Existía en Terracina, Italia, la bárbara costumbre de que, en ciertas ocasiones solemnes, un joven se ofreciese voluntariamente en sacrificio a Apolo, que era el dios tutelar de la ciudad. Tras un período en el que el pueblo satisfacía todos los caprichos del joven elegido, éste se ofrecía como víctima y se arrojaba al mar desde un acantilado. Cesáreo, que era un diácono africano, presenció en cierta ocasión la escena, y no pudiendo contener su indignación, habló abiertamente contra una superstición tan abominable. El sacerdote del templo le mandó arrestar y le acusó ante el gobernador. Al cabo de dos años de prisión, Cesáreo fue condenado por el gobernador a ser arrojado al mar en un saco, junto con un sacerdote cristiano llamado Julián.
Aunque no sabemos qué fue lo que realmente sucedió, lo cierto es que los nombres de san Cesario y san Julián figuran en los martirologios primitivos. En Roma hubo desde el siglo VI una iglesia consagrada a San Cesáreo, que es actualmente un título cardenalicio. Dado que las actas son enteramente ficticias, lo único que puede asegurarse (y esto tan sólo por los vestigios de una iglesia primitiva) es que existió y fue mártir. El Martirologio Romano actual ha conservado el nombre de san Cesáreo, pero no el de su compañero Julián, ni la caracterización de Cesáreo como diácono.

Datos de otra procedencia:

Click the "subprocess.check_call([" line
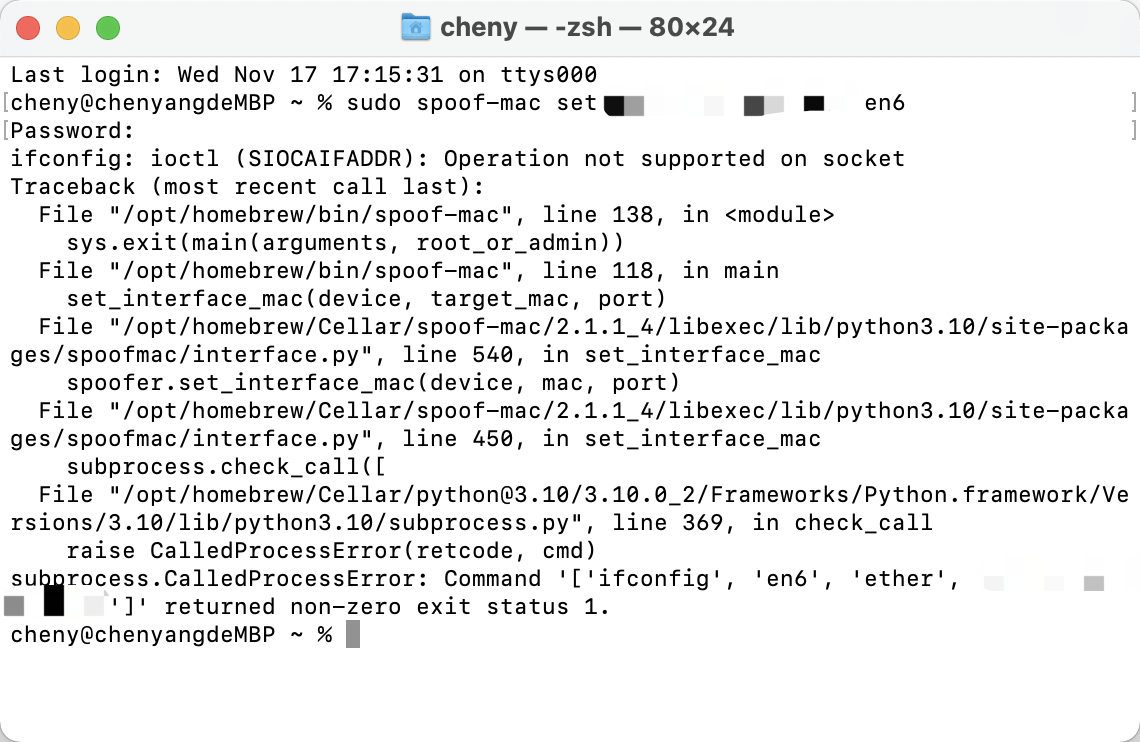 (x=226, y=467)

Véase Acta Sanctorum, nov., vol. I, donde hay cuatro diferentes versiones de las actas y la paráfrasis griega de una de ellas. La iglesia de San Cesario está en el Palatino. Se ha dicho que fue erigida en ese barrio imperial porque el nombre del santo recordaba el de les césares. Véase Delehaye, Origines du culte des martyrs. pp. 308-409; Lanzoni, Rivista di archeologia cristiana, vol. I, pp. 146.148; Duchesne, Nuovo bullettino di arch. crist., 1900, pp. 17 ss.; y J. P. Kirsch, Des Stadtrrömische Fest-Kalender, p. 203.